According to the European police agency Europol, more than 10,000 children who entered Europe during the last two years have disappeared, vanishing through the gaping cracks in Europe’s chaotic system for dealing with refugees and migrants.
The fear is that many of the missing children have been trafficked into the sex trade by the same organized criminal groups that are profiting handsomely by ferrying refugees into and across Europe.
In addition, many children are believed to have fled detention centers, where they do not feel safe and are too often kept in the dark about their rights. Some are teenage boys, many from Syria and Afghanistan, who have been sent ahead by families hoping to join them later.
Once on the streets, they are easy prey for drug dealers, pimps or petty-theft rings. Younger children and adolescent girls are also at great risk of sexual and other abuse.
Some children may have become separated from their families along the routes refugees take through Europe after landing in Greece or Italy. Others arrive in Europe as unaccompanied minors — 26,000 last year — according to the humanitarian group Save the Children.
And more are arriving every day. The United Nations says that more than a third of refugees crossing the Mediterranean by boat to reach Europe are now children.
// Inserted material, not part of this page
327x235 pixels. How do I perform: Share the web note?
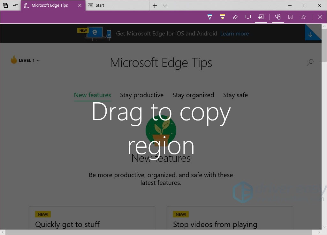coord(303,17)
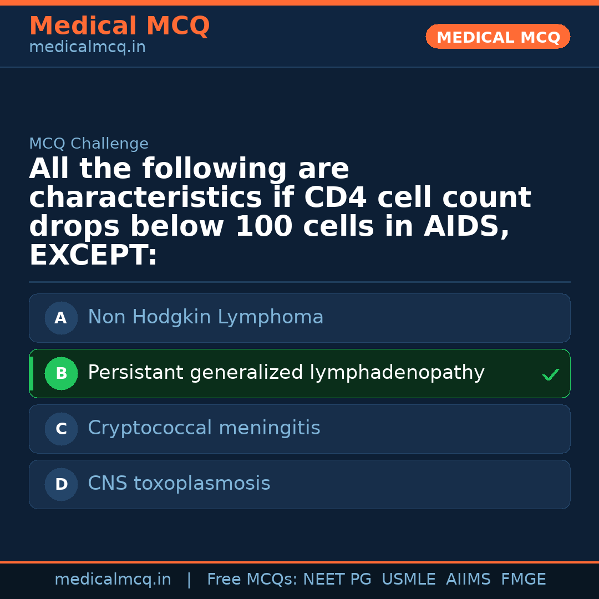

Last year, more than 70 percent of refugees who arrived in Europe were men.
“The implications of this surge in the proportion of children and women on the move are enormous — it means more are at risk at sea, especially now in the winter, and more need protection on land,” warned Marie-Pierre Poirier, UNICEF’s special coordinator for the refugee and migrant crisis in Europe.
Britain’s Department of International Development is setting up a $14 million fund to support refugee and migrant children on the continent. That is helpful, but Britain, which has so far balked at taking any refugees already in Europe, should also take in a fair share of unaccompanied children — as should all other European countries.
The European Union also needs to increase funding to improve services for these children. The trafficking networks must be broken, and any perpetrators of crimes against children must be apprehended and punished.
All European countries have signed the United Nations Convention on the Rights of the Child and have a duty to provide for the safety and well-being of children on European soil. That Europe has failed to protect these most vulnerable among the desperate people arriving on the continent is unconscionable.